My first pre-natal yoga class has taught me a few important lessons:
(1) Don’t show up without Lululemon yoga pants or capris. Anyone who is anyone will be wearing a pair of these butt accentuating yoga bottoms. I had no idea there was such a thing as stylish yoga clothing and arrived wearing 8 year old GAP running pants that were covered in dog hair. Also, don’t wear an old, comfortable gray t-shirt to class. Everyone wears really cute, fitted tank tops. You may think you’re going to exercise, but you also have to try to look like someone who does yoga – even if you’re clueless and the thought of wearing anything fitted at 15 weeks pregnant is not exactly appealing.
(2) When the instructor tells everyone to close their eyes and put your hands by your heart, she means for you to take both hands and put them in a praying like pose. Something like this:
Since I am a runner and don’t have any experience in the yoga world, I literally put my hands on my chest, like I was feeling my own boobs. Of course, I peeked my eyes open a bit and saw all the other ladies doing the praying pose and realized what the instruction meant.
(3) Baby Einstein music will be played. We were told to do some quiet breathing and relaxation exercises during which the same music played as from the musical mobile that hung over my nephew’s crib many years ago. I found it more amusing than relaxing and wondered if the instructor was going to sing to us too. After 10 minutes of Einstein, I have to admit that I was a calmer person
(4) If the class is supposed to hold 10 people and an 11th person walks in 5 minutes after the class starts and puts her yoga mat directly facing yours so that your mats are actually touching, you should immediately demand more space or tell her to go elsewhere. If you don’t, she will bump into you with every stretch and move and even dare to come onto your mat at times for the entire hour and then ask to borrow your blocks, your pillow and blanket (yes, they give you these things in pre-natal yoga) because she was too late to get her own off the shelf in the back of the room. It will drive you absolutely insane and probably diminish any possible benefit that the class should have given to you.
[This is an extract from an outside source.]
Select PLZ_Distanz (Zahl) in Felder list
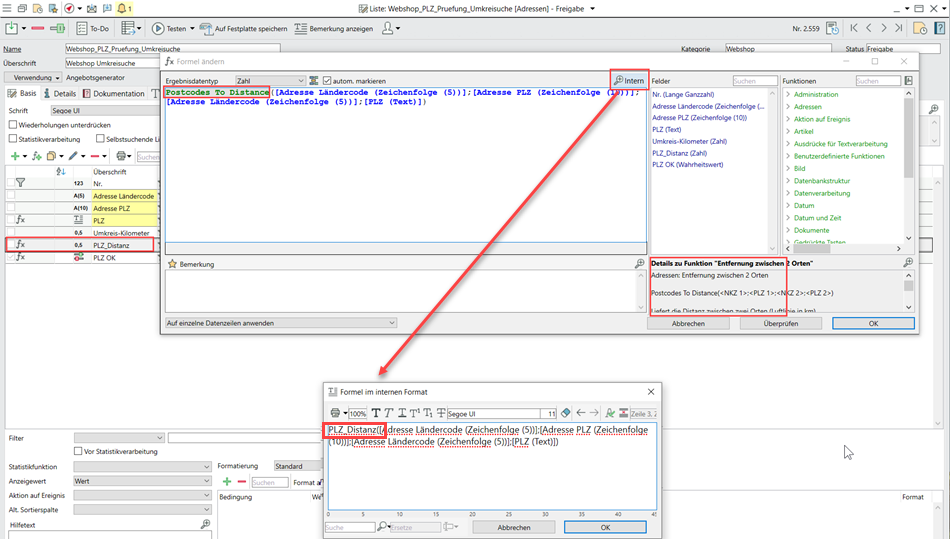 click(679, 153)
(5) When the instructor starts saying things like, “My light sees the light in all of you,” just go with it. She’ll also throw out a few “Namaste” phrases. No idea what they mean, but it’s a spiritual, yoga world thing and it’s all well intentioned.
(6) Same with the Ohmmmm chanting thing. As soon as the Ohmmm chanting started, I almost got up and left because it was strange, frankly, and I didn’t want to feel like I was in a monastery. But as soon as it’s over everyone seems to feel better and more in tune with themselves, so I guess it can’t be bad. Except for the late woman who was chanting quite loudly and so close to me that I could actually smell her breath (have I mentioned how strong a sense of smell I have these days?). So that part wasn’t pleasant at all.
(7) Before you try yoga for the first time with a bunch of fashionable, moms-to-be on the Upper East Side of Manhattan, make sure that your old GAP, dog hair covered exercise pants don’t have a gigantic hole in the crotch. Because when you’re sitting in a circle and doing stretches and the instructor tells you to reach for your toes while your legs are spread far apart, you will be completely exposed and wondering what color underwear you’re wearing and whether anyone else can see it and is judging you. You might actually be the class outcast and not know it. Either sew up the crotch area when you get home or just go out and buy a pair of Lululemon yoga pants.
(8) When the instructor tells you to find a comfortable position to decompress yourself, you don’t necessarily need to copy the very flexible, yoga over-achiever next to you who is sitting with her tush elevated on a blanket against the wall and her legs pointed straight up and resting against the wall. You may think this position looks easy comfortable and it may be for about 10 seconds before you start losing circulation in your legs. You may try to keep your legs straight up against the wall just to prove that you’re capable of staying in that position if you wanted to, but the instructor will come by and remark that you don’t look “organized,” as she put it and she’ll re-adjust you in front of everyone. It’s a mess – so just do something that’s comfortable to begin with.
(9) During the 60 second simulation of an “uncomfortable position” that’s supposed to mimmic a labor contraction, think of what you’d like to eat for dinner that night, sing the alphabet in your head twice and then make a mental list of all of the things you have to do before the baby comes. If you live in an overpriced 1 Bedroom apartment where the maintenance keeps getting higher and an unexpected, upcoming building assessment will cost more than keeping a car in your neighborhood, it may be time to move.
So that’s it. 9 lessons in one evening. I’m not sure if there was any actual exercise value but it was nice to escape my own head cold for an hour and be surrounded by other hormonal women.
The Husband and I have started gutting out our apartment to make space for the baby. We took 11 bags full of clothing, shoes, belts, etc. to goodwill. We started rearranging furniture to see how we can configure our apartment to make the most space possible. We went to some furniture stores and sat on tons of couches, trying to find something smaller than our mammoth sized couch. The entire experience made me exhausted and in need of a Starbucks Pumpkin Spiced Latte (decaf) which was amazing.
Hoping you’re all having a restful weekend full of inner light and lots of other positive stuff. Namaste.